What plant you have in your bedroom?


----------



## Rouen (Aug 19, 2004)

a goosefoot, the others(saintpaulia, snake plant, pothos, aglaonema) had to be moved cause they weren't happy.

you know you cannot just ask a question without stating whats in yours.


----------



## greenboy (Sep 5, 2005)

I have one in my room and she is number one plant producing Oxygen inside the house.


----------



## Ardie/WI (May 10, 2002)

We have two plants in our bedroom-a large fern and a rosary plant.


----------



## mammabooh (Sep 1, 2004)

We have some sort of Peace Lily plant in ours.


----------



## chickenista (Mar 24, 2007)

None.


----------



## Citychick (Mar 27, 2008)

Palm plant, and a spider plant.


----------



## ChristieAcres (Apr 11, 2009)

In our BR, just a spider plant.
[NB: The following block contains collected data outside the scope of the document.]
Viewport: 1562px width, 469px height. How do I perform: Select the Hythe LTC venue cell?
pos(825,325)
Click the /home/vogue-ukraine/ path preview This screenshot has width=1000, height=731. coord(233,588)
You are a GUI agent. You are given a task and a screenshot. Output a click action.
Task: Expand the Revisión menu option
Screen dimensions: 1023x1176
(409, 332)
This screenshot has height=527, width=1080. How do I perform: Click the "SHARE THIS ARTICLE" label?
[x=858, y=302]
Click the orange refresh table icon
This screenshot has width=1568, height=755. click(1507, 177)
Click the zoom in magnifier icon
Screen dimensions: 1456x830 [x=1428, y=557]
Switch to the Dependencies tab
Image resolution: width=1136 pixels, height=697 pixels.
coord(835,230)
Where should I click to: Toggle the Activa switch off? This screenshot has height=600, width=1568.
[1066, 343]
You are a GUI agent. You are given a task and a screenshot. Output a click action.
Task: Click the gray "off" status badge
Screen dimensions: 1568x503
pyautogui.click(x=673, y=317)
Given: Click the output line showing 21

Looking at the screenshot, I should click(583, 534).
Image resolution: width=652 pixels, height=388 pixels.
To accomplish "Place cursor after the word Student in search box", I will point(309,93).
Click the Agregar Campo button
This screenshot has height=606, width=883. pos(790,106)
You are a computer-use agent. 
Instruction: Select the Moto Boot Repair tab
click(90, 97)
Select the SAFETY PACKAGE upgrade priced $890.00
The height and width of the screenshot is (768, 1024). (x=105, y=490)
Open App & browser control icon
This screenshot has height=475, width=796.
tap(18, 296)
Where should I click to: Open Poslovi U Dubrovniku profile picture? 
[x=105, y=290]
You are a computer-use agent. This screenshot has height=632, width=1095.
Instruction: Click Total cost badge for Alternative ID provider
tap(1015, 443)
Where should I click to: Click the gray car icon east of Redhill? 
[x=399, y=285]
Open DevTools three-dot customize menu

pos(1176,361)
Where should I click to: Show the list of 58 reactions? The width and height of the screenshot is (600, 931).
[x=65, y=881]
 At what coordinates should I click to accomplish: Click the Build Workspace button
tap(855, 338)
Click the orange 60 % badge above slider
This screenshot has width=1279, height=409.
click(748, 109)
Now, I have quite a few houseplants. Most of them are in my home office. Sure, I can open a window, but when it is below 30 degrees, I don't have to....plenty of oxygen around here. I enjoy living in an environment that includes plants, so do prefer it. I brought in four different types of Basil, Oregano, Chives, Patchouli, Chocolate Mint, and Spearmint. This is for Winter cooking... My enclosed front porch is almost done (counting down the days...). That will be where my herbs will go and my largest houseplant. Wonder if a Pineapple Strawberry plant would overwinter indoors...that would be neat...


----------



## flowergurl (Feb 27, 2007)

None in the bedroom, but I have a bunch of houseplants in other rooms. I prefer african violets and hoyas.


----------



## Citychick (Mar 27, 2008)

I love my hoya it is very old. Got some pieces from my 90 year old aunt before she passed. And she had it so long she didn't remember when she got it just that it came from her mother.


----------



## cowbelle (Mar 5, 2009)

I have a Hoya that came from my grandmother in So. Calif. who died in '63 - plant transplants went to OR with an aunt, and now to me in CO. Does yours ever bloom?


----------



## Danaus29 (Sep 12, 2005)

None now, dh always bumps them and knocks them over.


----------



## Woodpecker (Mar 8, 2007)

I have what is called a Wandering Jew plant and a very unhappy looking African Violet.


----------



## barnyardgal (Sep 21, 2009)

I don't have none as bedroom is on north side of house and windows are pretty high up,so don't think any plants would do very good in there...


----------



## Guest (Dec 1, 2009)

Two common ivies and one unidentified plant with long slim leaves.


----------



## Bonnie (Aug 4, 2009)

Because its winter I have to take my plants inside. But the plants I have in my bedroom that are thriving are:

Aloe, and Pothos


----------



## WildernesFamily (Mar 11, 2006)

None. My "green thumb" does not extend to any indoor plants... not even the very easy to grow ones.

And LOL @ WIHH -- for oxygen we just open the window too


----------



## Ravenlost (Jul 20, 2004)

Right now the only two plants we have in our bedroom are my two hibiscus plants.


----------